- [Passage]

For some time now, sociologists have recognised a link between the abuse of animals and the abuse of women and children. Indeed, there is often a correlation between animal abuse and the abuse of women and children. Humans are hardwired to see human-like features in animals, as well as in random images and objects; it’s a phenomenon called pareidolia. It’s common, explains Professor Kang Lee of the University of Toronto, ‘because human brains are uniquely wired to recognise faces, so that even when there’s only a slight suggestion of facial features the brain automatically interprets it as a face’.

This tendency for facial recognition leads us to anthropomorphise, or ascribe a level of ‘humanity’ to, objects and animals. Social robots are specifically designed to elicit such behaviour. Although robots are not animals – nor sentient (yet) – several studies have shown that people can form attachments to them that are at least as close as those they form with animals.

The idea that inanimate objects can have a spirit may explain the approach to social robotics to date. In Japan, for instance, people really took to robotic companions such as Sony’s robo-dog AIBO, which was sold from 1999 to 2005 (estimated sales for first-, second- and third-generation models were 65,000, 60,000 and up to 50,000 respectively). When Sony closed down their last AIBO repair centre in 2014, owners were distraught. One owner, Mr Matsui, was reluctant to turn to outside repair services: ‘I can’t risk my precious dogs because they are important members of our family and they are the reason my wife and I met. We also don’t want our dogs to be alone, away from other family members for days.’

Robotic companions such as AIBO or (yet-to-be-invented) sex bots may become substitutes for biological dogs and sex workers. Perhaps these substitutes will be well cared for and deeply mourned when broken beyond repair.

- [Task 1]
Could you copy, word for word, the part of the passage on social robots that opens with the words containing "This tendency for" and closes with "form with animals."?
- [Task 2]
Can you continue the passage on social robots, picking up right after its final sentence?
The records come from a separate source and have nothing to do with the passage on social robots.

- [Record extracts]
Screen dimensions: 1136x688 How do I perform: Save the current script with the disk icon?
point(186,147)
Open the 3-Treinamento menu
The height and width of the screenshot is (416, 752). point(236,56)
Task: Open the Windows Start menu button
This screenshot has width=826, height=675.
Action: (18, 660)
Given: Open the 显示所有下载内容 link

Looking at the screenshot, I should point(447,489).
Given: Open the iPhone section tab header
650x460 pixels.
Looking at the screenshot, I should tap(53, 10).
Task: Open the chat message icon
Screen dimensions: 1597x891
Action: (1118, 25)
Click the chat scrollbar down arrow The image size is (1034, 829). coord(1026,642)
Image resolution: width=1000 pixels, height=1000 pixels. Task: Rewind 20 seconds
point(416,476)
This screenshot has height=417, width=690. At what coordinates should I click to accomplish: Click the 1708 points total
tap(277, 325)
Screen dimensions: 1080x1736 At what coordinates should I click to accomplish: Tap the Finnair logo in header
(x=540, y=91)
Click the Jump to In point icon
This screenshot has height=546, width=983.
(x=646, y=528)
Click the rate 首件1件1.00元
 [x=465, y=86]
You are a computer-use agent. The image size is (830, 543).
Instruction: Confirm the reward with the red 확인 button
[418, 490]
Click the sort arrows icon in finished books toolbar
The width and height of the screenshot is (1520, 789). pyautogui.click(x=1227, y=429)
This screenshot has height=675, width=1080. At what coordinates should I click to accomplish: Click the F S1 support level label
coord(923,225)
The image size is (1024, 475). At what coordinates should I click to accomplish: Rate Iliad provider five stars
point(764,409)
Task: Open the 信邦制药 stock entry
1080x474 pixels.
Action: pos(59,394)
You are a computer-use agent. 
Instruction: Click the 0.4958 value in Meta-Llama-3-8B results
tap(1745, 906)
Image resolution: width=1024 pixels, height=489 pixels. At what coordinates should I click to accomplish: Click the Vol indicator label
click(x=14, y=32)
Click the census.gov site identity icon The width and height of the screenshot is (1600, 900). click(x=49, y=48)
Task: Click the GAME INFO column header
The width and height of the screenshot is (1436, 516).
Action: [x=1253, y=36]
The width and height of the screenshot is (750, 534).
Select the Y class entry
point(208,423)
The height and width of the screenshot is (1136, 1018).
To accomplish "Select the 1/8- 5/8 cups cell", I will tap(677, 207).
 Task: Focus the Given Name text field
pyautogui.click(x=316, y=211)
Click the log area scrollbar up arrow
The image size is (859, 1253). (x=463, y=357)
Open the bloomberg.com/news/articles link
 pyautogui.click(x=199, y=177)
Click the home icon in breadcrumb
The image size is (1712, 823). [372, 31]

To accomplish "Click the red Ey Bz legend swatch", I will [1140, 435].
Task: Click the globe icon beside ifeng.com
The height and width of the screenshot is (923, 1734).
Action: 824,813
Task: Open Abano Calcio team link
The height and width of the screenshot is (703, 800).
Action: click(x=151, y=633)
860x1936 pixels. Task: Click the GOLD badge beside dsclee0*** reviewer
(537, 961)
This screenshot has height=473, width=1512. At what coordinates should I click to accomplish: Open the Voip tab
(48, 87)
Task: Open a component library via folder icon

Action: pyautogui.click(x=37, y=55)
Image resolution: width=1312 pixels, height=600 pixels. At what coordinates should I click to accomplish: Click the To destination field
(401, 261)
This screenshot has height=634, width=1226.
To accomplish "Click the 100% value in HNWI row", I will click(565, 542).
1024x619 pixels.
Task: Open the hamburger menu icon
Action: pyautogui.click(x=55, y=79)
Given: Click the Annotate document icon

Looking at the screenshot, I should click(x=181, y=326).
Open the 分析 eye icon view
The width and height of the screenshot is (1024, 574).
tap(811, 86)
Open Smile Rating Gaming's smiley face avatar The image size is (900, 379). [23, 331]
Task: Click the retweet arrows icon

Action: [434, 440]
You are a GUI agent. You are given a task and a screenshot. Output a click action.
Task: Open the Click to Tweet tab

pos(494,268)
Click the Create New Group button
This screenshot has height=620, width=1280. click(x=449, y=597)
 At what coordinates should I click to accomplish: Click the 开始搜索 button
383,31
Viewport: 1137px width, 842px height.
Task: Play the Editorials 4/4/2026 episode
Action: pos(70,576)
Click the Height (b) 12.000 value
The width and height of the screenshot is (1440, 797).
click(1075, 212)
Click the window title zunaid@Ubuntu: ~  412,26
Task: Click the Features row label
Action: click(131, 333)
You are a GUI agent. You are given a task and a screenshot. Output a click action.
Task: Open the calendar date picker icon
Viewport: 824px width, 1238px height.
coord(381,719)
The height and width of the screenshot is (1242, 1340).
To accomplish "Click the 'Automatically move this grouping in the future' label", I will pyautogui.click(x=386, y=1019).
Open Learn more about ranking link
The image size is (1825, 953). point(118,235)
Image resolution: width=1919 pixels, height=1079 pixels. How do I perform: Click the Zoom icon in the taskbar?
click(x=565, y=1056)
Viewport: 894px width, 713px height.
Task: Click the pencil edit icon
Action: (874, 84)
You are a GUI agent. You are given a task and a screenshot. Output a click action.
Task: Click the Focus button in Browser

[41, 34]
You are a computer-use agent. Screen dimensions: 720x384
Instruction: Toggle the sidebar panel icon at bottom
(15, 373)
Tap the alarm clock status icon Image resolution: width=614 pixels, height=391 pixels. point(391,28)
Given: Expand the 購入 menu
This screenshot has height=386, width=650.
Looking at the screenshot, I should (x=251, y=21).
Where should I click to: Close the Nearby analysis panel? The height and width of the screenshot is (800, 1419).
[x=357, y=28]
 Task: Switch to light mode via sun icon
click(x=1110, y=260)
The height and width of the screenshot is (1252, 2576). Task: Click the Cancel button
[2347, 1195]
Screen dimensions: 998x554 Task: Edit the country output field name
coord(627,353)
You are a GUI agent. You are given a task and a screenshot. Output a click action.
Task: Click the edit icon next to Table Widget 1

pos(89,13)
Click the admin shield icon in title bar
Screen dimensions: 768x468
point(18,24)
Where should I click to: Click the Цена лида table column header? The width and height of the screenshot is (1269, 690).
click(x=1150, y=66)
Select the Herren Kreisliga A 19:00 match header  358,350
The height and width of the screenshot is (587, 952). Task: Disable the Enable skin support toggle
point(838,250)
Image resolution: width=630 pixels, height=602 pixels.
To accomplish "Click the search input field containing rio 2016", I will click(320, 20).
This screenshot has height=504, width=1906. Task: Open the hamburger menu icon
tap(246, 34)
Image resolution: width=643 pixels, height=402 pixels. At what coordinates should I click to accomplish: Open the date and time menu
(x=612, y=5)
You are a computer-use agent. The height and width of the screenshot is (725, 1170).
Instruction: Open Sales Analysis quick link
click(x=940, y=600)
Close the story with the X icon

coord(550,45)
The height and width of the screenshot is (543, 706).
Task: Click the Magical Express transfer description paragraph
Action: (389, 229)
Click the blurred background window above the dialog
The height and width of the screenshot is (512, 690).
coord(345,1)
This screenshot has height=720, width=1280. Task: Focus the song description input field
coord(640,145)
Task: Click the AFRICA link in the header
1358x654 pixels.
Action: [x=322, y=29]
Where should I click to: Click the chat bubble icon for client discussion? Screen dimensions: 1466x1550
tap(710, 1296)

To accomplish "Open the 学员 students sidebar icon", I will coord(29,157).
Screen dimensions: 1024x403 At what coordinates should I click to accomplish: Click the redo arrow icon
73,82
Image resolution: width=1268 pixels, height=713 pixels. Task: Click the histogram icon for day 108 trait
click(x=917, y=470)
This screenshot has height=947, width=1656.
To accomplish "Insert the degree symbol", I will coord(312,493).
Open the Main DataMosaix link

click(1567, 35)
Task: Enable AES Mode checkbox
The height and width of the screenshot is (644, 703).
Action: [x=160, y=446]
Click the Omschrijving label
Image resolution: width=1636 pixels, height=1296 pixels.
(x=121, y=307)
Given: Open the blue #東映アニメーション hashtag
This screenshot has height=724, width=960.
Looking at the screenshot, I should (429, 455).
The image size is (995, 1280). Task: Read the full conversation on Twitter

- [Exercise response 1]
This tendency for facial recognition leads us to anthropomorphise, or ascribe a level of ‘humanity’ to, objects and animals. Social robots are specifically designed to elicit such behaviour. Although robots are not animals – nor sentient (yet) – several studies have shown that people can form attachments to them that are at least as close as those they form with animals.

- [Exercise response 2]
But sex bots may not be the utopian answer to the problem of sex slavery, either. Indeed, they may contribute to the myth of women as passive, ever-consenting sex objects. The design and programming of sex bots will be based on the developer’s interpretation of gender roles and on what the ‘end user’ is thought to desire. This risks reducing the complexities surrounding gender – as robotic gender scholar Jennifer Robertson adroitly argues, ‘gender attribution is a process of reality construction’. We need to ask who will be constructing this ‘reality’. Much of what roboticists take for granted in their own gendered socialisation is reproduced in the robots they design. Robertson’s research highlights how ‘their naive and unreflexive assumptions about humans’ differences informed how [roboticists] imagined both the bodies and the social performances of their creations’.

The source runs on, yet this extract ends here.